Parliament House Matters

Parliament House Security

The SPEAKER (14:03): The member for Bragg raised with us in the house, by way of a point of clarification, that Police Security Services officers were wearing firearms in parliament, and I have sought a report about that. In 2007, the South Australian parliament was identified by the State Emergency Commission to be a critical infrastructure high-risk site. There are six other sites in that category. A determination to this effect was made in April 2011 pursuant to the Protective Security Act 2007.

The parliament engages the services of the Police Security Services Branch in providing entry, perimeter and chamber security management. These officers are trained and equipped in incident management and, in effect, they are the first point of response should an incident occur.

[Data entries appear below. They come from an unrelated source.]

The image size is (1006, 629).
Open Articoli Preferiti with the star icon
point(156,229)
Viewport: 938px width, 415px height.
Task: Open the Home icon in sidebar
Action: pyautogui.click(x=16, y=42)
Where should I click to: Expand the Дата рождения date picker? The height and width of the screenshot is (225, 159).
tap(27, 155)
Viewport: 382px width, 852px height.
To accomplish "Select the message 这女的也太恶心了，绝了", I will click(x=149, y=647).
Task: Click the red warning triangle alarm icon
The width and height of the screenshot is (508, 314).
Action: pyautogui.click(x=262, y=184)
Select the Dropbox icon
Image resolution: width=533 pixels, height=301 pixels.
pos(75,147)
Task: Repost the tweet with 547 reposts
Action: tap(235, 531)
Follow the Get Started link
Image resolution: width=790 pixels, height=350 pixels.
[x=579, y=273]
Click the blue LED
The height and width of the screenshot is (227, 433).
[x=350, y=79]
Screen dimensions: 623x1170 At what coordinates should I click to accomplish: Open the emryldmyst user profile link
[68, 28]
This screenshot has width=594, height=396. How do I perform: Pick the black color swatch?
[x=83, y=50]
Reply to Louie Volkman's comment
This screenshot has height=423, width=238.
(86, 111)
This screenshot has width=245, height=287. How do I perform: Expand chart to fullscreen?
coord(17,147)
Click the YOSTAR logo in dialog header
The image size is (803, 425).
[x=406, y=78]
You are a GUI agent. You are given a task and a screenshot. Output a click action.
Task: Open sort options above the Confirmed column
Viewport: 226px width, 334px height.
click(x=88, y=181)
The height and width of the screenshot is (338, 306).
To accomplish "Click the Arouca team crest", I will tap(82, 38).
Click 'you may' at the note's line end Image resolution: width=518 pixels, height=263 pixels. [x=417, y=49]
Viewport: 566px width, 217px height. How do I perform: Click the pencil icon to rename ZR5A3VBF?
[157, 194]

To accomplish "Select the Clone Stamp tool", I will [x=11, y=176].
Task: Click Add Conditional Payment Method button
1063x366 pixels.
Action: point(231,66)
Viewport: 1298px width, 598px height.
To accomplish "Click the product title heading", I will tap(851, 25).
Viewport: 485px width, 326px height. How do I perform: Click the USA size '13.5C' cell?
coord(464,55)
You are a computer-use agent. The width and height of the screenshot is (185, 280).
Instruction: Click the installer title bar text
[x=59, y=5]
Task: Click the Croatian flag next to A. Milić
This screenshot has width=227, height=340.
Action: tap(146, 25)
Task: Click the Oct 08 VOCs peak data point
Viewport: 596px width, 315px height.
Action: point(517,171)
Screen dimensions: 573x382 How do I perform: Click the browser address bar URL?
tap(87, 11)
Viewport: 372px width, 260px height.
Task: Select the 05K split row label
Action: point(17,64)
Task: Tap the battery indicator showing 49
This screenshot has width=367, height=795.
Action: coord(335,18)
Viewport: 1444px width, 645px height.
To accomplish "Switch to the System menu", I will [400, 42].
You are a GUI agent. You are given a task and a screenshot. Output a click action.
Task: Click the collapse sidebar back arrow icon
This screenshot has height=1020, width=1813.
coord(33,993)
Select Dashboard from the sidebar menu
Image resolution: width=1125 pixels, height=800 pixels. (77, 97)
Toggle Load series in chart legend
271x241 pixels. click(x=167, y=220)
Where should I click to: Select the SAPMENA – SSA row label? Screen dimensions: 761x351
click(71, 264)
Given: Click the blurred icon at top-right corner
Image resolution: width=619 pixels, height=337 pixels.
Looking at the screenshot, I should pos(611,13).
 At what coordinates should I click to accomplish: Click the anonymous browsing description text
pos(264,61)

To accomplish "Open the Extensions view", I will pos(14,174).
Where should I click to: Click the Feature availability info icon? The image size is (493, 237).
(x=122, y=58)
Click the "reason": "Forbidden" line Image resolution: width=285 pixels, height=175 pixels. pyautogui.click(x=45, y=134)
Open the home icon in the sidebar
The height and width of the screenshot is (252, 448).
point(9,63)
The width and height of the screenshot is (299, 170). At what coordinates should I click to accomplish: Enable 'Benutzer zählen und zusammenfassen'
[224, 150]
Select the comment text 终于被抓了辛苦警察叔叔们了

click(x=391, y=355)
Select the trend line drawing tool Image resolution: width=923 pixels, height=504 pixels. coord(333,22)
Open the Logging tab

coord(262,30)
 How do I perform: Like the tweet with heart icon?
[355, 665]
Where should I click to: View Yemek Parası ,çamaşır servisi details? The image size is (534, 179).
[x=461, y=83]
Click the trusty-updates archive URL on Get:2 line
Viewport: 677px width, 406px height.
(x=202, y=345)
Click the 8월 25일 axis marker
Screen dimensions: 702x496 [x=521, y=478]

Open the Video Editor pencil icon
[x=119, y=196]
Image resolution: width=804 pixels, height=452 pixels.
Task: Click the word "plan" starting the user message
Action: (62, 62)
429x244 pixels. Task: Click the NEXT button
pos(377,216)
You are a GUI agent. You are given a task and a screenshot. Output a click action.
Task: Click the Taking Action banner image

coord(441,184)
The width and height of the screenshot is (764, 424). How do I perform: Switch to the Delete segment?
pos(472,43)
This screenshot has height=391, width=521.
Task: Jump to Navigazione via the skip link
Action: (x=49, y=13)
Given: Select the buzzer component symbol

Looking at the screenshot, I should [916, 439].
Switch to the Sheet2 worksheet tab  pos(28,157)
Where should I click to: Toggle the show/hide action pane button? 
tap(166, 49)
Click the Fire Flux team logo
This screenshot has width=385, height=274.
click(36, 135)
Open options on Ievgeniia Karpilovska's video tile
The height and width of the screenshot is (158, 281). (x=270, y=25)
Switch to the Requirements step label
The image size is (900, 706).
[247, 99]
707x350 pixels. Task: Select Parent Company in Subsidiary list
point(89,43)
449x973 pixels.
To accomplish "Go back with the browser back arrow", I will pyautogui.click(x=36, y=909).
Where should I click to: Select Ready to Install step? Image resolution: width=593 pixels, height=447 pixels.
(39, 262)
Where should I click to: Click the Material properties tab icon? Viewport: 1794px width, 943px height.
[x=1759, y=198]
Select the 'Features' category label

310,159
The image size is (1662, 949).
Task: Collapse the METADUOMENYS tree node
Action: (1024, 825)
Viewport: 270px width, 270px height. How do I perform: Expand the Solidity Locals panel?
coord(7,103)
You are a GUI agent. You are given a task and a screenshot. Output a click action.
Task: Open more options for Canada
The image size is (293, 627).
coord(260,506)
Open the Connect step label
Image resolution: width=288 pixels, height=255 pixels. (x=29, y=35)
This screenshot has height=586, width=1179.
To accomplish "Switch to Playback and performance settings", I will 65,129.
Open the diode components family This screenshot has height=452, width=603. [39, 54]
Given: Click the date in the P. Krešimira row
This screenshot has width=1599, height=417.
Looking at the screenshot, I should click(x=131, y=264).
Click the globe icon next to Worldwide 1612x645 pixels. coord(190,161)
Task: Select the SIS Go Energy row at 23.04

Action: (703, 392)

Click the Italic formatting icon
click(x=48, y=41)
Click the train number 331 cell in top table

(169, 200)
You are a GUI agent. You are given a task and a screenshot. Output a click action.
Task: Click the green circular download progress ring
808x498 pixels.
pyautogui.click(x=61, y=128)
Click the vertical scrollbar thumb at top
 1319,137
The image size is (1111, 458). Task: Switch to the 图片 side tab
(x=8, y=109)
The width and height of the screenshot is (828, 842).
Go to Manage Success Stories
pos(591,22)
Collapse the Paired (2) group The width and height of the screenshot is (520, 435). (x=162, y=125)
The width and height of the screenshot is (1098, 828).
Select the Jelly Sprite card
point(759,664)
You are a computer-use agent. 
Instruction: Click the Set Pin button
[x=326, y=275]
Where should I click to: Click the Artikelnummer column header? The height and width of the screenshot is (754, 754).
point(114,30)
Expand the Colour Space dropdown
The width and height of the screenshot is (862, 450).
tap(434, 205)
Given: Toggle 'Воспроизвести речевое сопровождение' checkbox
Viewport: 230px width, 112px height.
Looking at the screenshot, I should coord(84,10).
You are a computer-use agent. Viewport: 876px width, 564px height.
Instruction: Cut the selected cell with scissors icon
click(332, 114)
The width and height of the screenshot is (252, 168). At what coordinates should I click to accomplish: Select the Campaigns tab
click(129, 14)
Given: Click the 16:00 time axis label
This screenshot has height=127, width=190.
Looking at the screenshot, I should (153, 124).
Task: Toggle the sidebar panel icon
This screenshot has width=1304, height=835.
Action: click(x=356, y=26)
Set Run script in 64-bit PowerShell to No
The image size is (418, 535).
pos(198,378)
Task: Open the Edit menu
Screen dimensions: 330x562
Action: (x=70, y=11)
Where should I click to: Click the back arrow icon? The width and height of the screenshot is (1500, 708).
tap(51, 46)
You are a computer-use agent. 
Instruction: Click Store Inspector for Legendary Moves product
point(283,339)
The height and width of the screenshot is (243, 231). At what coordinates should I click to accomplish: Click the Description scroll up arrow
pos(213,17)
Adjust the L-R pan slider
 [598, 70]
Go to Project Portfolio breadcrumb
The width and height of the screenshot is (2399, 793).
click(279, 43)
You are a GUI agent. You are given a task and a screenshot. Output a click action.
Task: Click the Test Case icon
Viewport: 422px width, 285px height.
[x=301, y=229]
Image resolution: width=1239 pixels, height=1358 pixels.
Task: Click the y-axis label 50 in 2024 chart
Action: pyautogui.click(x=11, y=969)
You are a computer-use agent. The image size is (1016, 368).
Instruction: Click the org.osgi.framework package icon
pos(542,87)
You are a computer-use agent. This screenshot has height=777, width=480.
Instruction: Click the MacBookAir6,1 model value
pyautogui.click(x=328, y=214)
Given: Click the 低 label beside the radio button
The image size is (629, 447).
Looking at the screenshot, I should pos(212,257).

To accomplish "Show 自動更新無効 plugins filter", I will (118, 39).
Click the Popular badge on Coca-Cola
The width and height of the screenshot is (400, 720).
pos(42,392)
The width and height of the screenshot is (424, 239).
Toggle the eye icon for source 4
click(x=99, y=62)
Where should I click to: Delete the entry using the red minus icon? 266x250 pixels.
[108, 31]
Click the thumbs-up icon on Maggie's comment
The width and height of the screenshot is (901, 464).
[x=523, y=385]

These officers are trained in the use of operational equipment, including baton, handcuffs, OC spray and firearms. The carriage of firearms by these officers provides a rapid response in mitigating any threats at critical infrastructure sites before a police response arrives.

On Friday 12 September this year, both the terrorism threat level and public alert level were raised from medium to high, that is, a terrorist attack is assessed as likely. I presume that came from the federal level. On 18 September, the SAPOL commissioner authorised that firearms commence being worn by protective security officers, including those situated at Parliament House. This authorisation was given pursuant to the Protective Security Act 2007. Since that time there has been an attack on the Canadian parliament by a gunman who entered the precincts, and I believe that gunman was dispatched by a pistol-packing Serjeant-at-Arms.

This authorisation of the police commissioner has no effect if the Speaker or President does not concur, since the parliament by convention is the master of its own destiny. The presence of firearms in the House of Assembly gallery is at the discretion of the Speaker, and removing this would only create a minor logistical inconvenience for the security officers concerned. However, removing this would also lessen the degree of protection offered by these officers, so I do not propose to order them to disarm unless the house so instructs me.

As an aside, in the Palace of Westminster and located in the basement of the House of Lords, there is a 25-yard small bore rifle range for the use of the parliamentary Sports and Social Club.